▶ [EXERCISE]: Reproduce the stretch from "Freddy Monares What" through "reference to ..." in the Montana UFO transcript below, word for word.

▶ [SOURCE]:
»»

Why are there so many UFO sightings in Montana?
Welcome to The Big Why, a series from Montana Public Radio driven by your curiosity about Montana. I'm your host, Freddy Monares. This is a show about listener-powered reporting. We'll answer questions, large or small, about anything under the Big Sky. By Montanans. For Montana. This is The Big Why.
For this episode, we're trying to answer a question with potentially cosmic implications: Flying saucers. Lights in the sky. Montana is a hotspot for UFO sightings. Today, Montana Public Radio reporter Edward O'Brien is tackling the question: Why are reports of UFOs so common in Montana?
Freddy Monares Ed, how are you?
Edward O'Brien I am well, Freddy. Thanks so much for having me.
Freddy Monares So where does Montana's story with UFOs or unidentified flying objects start?
Edward O'Brien Well, people have been seeing strange things in the sky for millennia. I've learned that stories of star people are part of some Native American traditions. But I think it's fair to say Montana's contemporary UFO stories began back in the summer of 1950 in Great Falls.
Freddy Monares Tell me more.
Edward O'Brien This guy named Nick Mariana, the general manager of a Great Falls minor league baseball team, saw something strange in the sky, so he grabbed his movie camera, picked up the objects in the viewfinder.
"And pressed the trigger. The discs appeared to be spinning like a top and were about 50 feet across and about 50 yards apart. I could not see any exhaust, wings or any kind of fuselage."
Edward O'Brien Now that's an excerpt of Mariana himself in what I'll loosely call a documentary from 1956 called U.F.O. The incident is thought to be one of the first unidentified flying objects ever captured on film. Since then, 100 more UFO incidents over Great Falls have been reported, apparently making it one of the most active UFO locations in North America.
Freddy Monares So did anyone ever figure out what those UFOs were? Birds, planes? Maybe just a smudge on the camera lens mount?
Edward O'Brien Not really. It's a long, complicated tale. Conclusions vary depending on who you talk to. One thing, though not up for debate is that 72-year-old story's continuing impact on Great Falls' identity.
Freddy Monares What do you mean?
Edward O'Brien So, Great Falls has an independent baseball team of the Pioneer League, and they're called the Voyagers. The club's mascot's a funny looking little dude with giant eyes and a big green baseball head with antennae coming out of the top. A reference to ...
Freddy Monares ... The Mariana incident?
Edward O'Brien The Mariana incident. You got it. That story sure captivated Helena-based author and researcher Joan Bird. In 2012, she wrote a book called Montana UFOs and Extraterrestrials.
"There's stuff going on," Bird says.
Edward O'Brien The first chapter is all about Nick Mariana's story.
Freddy Monares And what about since 1950? Have there been more sightings?

««

▶ [DATA EXTRACT]:
»»

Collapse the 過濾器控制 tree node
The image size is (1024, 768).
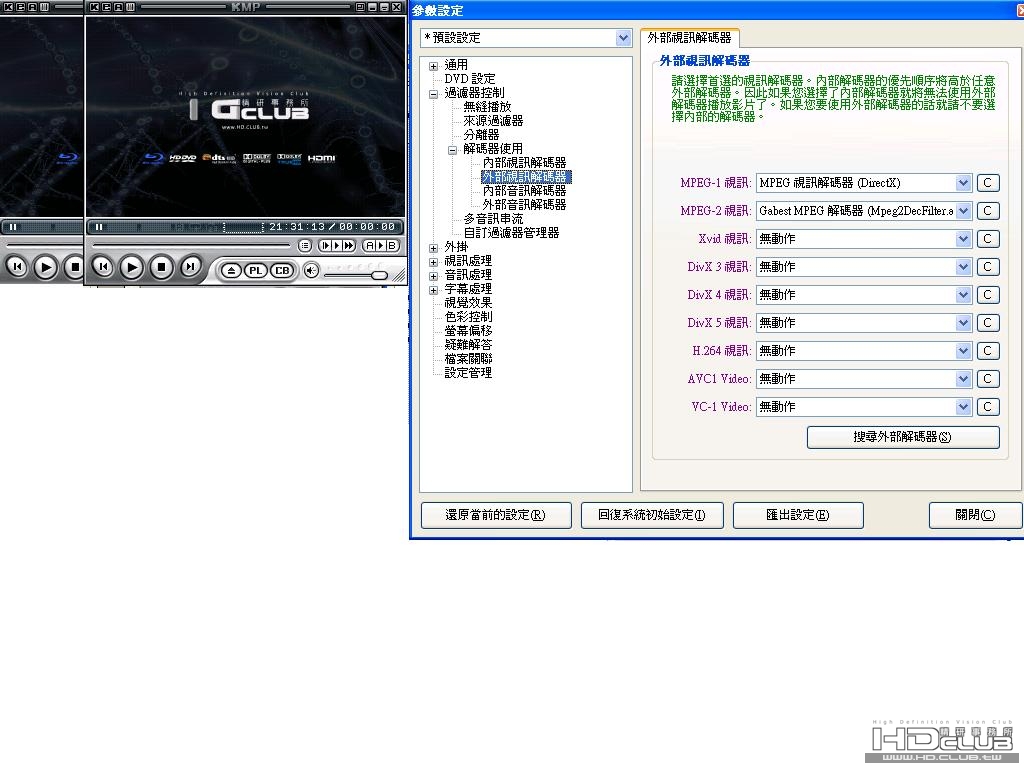(x=433, y=94)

««

▶ [OUTPUT OF THE TASK]:
Freddy Monares What do you mean?
Edward O'Brien So, Great Falls has an independent baseball team of the Pioneer League, and they're called the Voyagers. The club's mascot's a funny looking little dude with giant eyes and a big green baseball head with antennae coming out of the top. A reference to ...